第2話 白南風


「私は農業科でいいと思っている。お兄ちゃん、医学部志望なんだって。私は勉強がだるいから」


「真依は本を読むじゃない? もったいないよ?」


 お兄ちゃんは彼とのいざこざがあったにも関わらず、無事、第一志望校へ合格し、四月から晴れて高校生になった。


 勉強が格段に難しくなり、帰宅するのも夜の八時半を越える日もある。


 お兄ちゃんも最近はまだ一年生なのに大学進学の準備に向けて課題に追われ、家を留守にする日も多い。


「うちの親、期待していないもん」


「真依のお兄ちゃんが県模試で十番以内に入ったとき、大騒ぎだったもんね」


 その言葉に微細な待ち針が指先を誤って刺すようにチクッと痛みをもたらした。


 ただでさえ、うちは経済的に余裕がない。私の都合なんて耳に入れてもらえないから我慢しなくちゃいけないし、お兄ちゃんの塾代は毎月バカにならないほど高値だから、常日頃から節約モードになるしかない。

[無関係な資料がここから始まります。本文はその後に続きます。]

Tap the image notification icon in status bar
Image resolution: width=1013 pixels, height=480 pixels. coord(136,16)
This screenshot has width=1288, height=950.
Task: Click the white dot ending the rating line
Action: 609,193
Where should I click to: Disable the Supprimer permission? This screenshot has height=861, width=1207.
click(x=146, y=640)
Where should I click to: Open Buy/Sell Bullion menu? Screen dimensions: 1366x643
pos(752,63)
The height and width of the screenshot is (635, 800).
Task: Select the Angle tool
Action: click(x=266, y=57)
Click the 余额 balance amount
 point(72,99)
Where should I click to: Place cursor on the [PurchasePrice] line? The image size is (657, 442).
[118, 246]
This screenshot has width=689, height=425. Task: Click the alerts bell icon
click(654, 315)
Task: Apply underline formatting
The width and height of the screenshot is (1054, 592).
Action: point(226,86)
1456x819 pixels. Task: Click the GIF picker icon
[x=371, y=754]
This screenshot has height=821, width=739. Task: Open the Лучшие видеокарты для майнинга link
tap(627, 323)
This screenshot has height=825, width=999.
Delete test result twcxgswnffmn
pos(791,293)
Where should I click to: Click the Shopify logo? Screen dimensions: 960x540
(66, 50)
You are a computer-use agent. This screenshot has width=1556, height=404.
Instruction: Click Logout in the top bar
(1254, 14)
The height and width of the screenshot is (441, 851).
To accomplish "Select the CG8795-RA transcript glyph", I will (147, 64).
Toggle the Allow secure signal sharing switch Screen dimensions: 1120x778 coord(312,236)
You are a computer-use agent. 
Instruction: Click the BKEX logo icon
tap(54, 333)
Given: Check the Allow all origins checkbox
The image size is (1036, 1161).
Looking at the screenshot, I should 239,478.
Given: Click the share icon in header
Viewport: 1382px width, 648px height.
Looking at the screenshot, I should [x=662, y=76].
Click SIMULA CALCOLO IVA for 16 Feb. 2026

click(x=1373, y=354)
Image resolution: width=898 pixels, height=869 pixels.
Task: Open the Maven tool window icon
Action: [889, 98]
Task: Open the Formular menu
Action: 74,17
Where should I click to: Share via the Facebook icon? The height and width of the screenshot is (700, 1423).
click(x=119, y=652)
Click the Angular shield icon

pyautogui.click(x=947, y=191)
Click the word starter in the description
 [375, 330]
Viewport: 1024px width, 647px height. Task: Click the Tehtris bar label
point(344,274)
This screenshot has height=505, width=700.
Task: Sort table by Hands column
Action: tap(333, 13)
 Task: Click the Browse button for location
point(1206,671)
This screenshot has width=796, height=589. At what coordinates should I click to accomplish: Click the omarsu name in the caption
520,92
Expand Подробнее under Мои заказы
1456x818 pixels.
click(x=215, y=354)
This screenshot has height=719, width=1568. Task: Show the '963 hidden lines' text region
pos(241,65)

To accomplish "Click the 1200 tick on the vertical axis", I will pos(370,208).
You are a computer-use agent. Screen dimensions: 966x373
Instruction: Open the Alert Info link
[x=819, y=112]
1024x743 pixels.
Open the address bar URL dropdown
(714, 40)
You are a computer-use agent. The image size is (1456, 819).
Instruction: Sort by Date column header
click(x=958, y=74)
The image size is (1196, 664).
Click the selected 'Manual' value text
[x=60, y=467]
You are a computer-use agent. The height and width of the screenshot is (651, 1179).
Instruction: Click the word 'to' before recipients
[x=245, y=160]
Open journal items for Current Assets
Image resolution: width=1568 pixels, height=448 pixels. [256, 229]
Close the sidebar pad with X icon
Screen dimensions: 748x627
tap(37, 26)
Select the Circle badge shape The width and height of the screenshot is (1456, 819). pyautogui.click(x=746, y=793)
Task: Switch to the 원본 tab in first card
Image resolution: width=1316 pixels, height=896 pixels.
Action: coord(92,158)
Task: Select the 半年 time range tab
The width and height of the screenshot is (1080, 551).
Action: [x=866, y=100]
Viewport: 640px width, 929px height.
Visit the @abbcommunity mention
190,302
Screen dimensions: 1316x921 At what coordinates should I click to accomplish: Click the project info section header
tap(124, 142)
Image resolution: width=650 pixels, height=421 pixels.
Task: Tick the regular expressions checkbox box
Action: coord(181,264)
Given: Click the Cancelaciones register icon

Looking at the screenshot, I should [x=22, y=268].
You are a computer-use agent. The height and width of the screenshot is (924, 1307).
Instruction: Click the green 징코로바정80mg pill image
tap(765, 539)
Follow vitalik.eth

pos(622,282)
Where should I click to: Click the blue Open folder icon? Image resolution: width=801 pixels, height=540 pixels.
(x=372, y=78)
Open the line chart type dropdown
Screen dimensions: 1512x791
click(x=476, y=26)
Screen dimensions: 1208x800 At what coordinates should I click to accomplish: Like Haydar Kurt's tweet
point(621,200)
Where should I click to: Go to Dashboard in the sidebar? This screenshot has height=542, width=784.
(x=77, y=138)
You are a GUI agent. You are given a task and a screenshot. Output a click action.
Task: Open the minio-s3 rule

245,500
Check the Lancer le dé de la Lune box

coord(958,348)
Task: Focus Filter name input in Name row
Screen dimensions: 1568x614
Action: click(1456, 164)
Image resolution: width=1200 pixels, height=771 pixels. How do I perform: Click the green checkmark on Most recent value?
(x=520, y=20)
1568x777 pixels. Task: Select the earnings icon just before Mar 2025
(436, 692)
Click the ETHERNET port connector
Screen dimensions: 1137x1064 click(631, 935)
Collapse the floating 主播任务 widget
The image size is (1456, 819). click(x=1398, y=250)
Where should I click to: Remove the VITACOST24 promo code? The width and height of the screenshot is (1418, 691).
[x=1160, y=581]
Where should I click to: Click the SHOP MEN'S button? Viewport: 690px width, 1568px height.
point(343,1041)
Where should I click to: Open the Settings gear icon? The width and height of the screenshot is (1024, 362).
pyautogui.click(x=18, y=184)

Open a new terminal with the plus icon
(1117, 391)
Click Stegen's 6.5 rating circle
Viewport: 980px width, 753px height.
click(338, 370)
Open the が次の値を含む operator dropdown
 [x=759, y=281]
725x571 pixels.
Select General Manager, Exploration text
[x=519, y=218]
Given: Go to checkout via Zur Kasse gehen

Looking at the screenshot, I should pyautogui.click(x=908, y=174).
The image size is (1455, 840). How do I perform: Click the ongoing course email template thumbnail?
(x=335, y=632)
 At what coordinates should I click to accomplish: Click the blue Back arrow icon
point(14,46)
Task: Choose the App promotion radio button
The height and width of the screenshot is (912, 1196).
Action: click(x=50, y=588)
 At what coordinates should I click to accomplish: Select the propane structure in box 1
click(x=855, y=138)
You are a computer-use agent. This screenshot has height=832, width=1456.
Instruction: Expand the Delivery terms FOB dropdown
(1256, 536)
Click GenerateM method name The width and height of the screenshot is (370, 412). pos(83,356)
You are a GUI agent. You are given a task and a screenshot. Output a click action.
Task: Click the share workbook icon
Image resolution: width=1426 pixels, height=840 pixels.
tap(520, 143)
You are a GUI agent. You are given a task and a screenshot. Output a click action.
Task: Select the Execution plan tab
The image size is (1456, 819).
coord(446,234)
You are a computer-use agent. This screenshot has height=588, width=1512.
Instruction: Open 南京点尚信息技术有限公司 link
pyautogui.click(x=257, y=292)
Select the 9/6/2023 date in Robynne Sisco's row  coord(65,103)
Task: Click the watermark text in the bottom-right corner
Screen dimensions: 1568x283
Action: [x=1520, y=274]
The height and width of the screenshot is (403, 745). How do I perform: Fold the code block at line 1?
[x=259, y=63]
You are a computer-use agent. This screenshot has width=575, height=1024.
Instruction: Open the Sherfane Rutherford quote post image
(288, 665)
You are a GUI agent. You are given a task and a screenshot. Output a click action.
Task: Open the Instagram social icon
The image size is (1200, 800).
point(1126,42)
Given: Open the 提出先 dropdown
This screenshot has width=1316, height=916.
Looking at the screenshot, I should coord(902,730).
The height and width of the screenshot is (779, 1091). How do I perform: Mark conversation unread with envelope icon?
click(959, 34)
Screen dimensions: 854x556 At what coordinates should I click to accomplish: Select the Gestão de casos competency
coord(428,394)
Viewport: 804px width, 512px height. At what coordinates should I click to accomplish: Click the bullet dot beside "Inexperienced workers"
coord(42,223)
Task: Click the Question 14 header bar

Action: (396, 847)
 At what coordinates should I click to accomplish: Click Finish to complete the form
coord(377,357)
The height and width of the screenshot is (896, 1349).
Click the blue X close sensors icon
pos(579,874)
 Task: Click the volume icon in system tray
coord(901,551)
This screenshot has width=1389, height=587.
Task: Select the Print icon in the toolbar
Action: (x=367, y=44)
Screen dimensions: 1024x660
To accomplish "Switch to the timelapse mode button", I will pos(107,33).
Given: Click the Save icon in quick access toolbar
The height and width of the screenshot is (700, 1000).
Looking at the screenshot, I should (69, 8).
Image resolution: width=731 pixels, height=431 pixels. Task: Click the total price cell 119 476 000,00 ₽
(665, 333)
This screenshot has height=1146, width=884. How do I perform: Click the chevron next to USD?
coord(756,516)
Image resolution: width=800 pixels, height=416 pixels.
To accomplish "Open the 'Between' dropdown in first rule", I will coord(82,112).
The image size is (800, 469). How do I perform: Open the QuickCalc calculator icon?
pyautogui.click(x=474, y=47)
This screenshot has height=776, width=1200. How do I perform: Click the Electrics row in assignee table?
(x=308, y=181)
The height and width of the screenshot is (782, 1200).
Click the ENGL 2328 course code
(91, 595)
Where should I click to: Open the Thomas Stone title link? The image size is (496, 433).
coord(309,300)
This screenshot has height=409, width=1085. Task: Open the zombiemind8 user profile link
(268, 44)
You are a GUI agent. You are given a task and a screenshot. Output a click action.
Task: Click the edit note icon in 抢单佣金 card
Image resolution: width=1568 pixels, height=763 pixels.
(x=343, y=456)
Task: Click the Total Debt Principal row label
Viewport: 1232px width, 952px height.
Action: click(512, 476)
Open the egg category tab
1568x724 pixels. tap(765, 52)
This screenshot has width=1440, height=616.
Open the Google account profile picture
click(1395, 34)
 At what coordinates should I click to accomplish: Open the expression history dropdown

「お兄ちゃん、学歴だけで人生が決まると思っているもん」


「あたしは一流の美容師になりたいの! 中学卒業したらすぐにでも専門学校へ行きたい!」


 莉紗は莉紗で明確な夢があるんだ。


 そのはっきりした口調に莉紗はいいな、と私は感心した。


 ちゃんと将来やりたい夢があって私はその計画表に名前さえまだ書けていない。


 私は大人になったら何がしたんだろう。


 お兄ちゃんみたいに絶対に医者になりたいとか、大きな目標はないし、大人から指摘されるほど充分な向上心だってつくづく薄い。


「日野先輩、元気している?」


 莉紗がいきなり、つっけんどんに話題を変えたので私は吃驚を禁じ得なかった。




「真君のこと? たぶん、元気だよ」


 気が付けば、一年近く顔を合わせていないんだ。


 近藤君の名前を耳にすると去年の、五月雨の頃の彼との邂逅を思い出す。


 近藤君から茶化されるしくじりはめっきり減った。


 私が本を読むようになってから成績が見る見るうちに上がって、今じゃ、学年でも上位のほうにいるためだった。


 成績がどん尻だったのに突然上がって、周囲から目を開くような称賛は浴びたけれど優等生と位置付けられる今でもあまり、成績の件をどうだこうだ、自慢げに喋るのは好きじゃなかった。



「真依は頭がいいから泉が丘高校でもいいじゃない。真依が勉強教えてよ? あたしも頑張る」


 莉紗は成績が二年生に進級してから芳しくなく、この前の進路相談でも先生から注意されていたから、内心焦っているようにも思えた。


「泉が丘はお兄ちゃんがいるし、私は行かない」


「ええっ! 真依は頭がいいじゃない! 先生たち、期待しているよ?」


 油蝉が竹林から耳をつんざきながら、路上を野外ライブのように木霊させている。


 熱気が蔓延し、少し歩いただけなのに汗が首筋を煙る瀑布のように流れ落ちた。


「真依、あたし、夏休みに入ったら福岡に行くんだけれども一緒に行く?」


 私は莉紗に行くよ、とつかさず、返事をした。


 夏服のセーラー服の生地に馴染んだ汗は、白南風がその不潔な汗を濾過するように乾き始めた。